▸ **Work required**
With the line containing "The height and width of the screenshot is (306, 214)." as the starting point, output every line of the data below through its final line, character for character.

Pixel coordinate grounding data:
################

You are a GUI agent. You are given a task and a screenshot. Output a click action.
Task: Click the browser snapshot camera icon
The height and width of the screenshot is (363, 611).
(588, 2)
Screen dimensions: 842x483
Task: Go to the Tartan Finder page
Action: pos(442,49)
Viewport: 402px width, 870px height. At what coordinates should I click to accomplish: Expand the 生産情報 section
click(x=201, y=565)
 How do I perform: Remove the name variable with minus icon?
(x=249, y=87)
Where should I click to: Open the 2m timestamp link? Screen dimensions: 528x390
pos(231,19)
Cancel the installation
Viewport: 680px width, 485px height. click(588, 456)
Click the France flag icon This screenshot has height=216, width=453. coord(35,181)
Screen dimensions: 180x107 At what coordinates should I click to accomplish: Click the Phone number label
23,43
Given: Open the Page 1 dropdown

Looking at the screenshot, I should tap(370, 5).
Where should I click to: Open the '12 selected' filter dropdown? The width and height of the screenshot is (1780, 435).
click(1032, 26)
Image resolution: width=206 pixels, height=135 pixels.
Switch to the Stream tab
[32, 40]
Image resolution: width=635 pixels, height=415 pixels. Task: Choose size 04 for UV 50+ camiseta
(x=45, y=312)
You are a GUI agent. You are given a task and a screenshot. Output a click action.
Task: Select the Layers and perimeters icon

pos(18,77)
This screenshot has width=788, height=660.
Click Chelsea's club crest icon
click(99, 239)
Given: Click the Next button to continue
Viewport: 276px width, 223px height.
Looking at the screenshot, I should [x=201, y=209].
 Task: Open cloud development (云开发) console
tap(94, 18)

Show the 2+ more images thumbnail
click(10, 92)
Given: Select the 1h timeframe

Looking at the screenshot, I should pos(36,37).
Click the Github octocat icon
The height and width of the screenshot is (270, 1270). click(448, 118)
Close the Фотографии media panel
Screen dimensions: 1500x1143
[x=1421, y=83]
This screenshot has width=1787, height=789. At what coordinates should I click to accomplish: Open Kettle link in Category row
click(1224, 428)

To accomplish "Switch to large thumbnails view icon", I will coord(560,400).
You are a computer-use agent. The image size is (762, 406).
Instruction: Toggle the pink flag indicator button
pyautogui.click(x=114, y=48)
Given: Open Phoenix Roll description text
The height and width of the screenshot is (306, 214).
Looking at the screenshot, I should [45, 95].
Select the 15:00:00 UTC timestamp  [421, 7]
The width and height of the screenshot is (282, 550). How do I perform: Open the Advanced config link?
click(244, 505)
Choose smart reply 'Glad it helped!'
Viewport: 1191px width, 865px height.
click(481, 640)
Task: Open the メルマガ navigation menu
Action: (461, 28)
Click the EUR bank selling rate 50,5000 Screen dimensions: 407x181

################

▸ **Task solution**
The height and width of the screenshot is (306, 214).
Looking at the screenshot, I should [45, 95].
Select the 15:00:00 UTC timestamp  [421, 7]
The width and height of the screenshot is (282, 550). How do I perform: Open the Advanced config link?
click(244, 505)
Choose smart reply 'Glad it helped!'
Viewport: 1191px width, 865px height.
click(481, 640)
Task: Open the メルマガ navigation menu
Action: (461, 28)
Click the EUR bank selling rate 50,5000 Screen dimensions: 407x181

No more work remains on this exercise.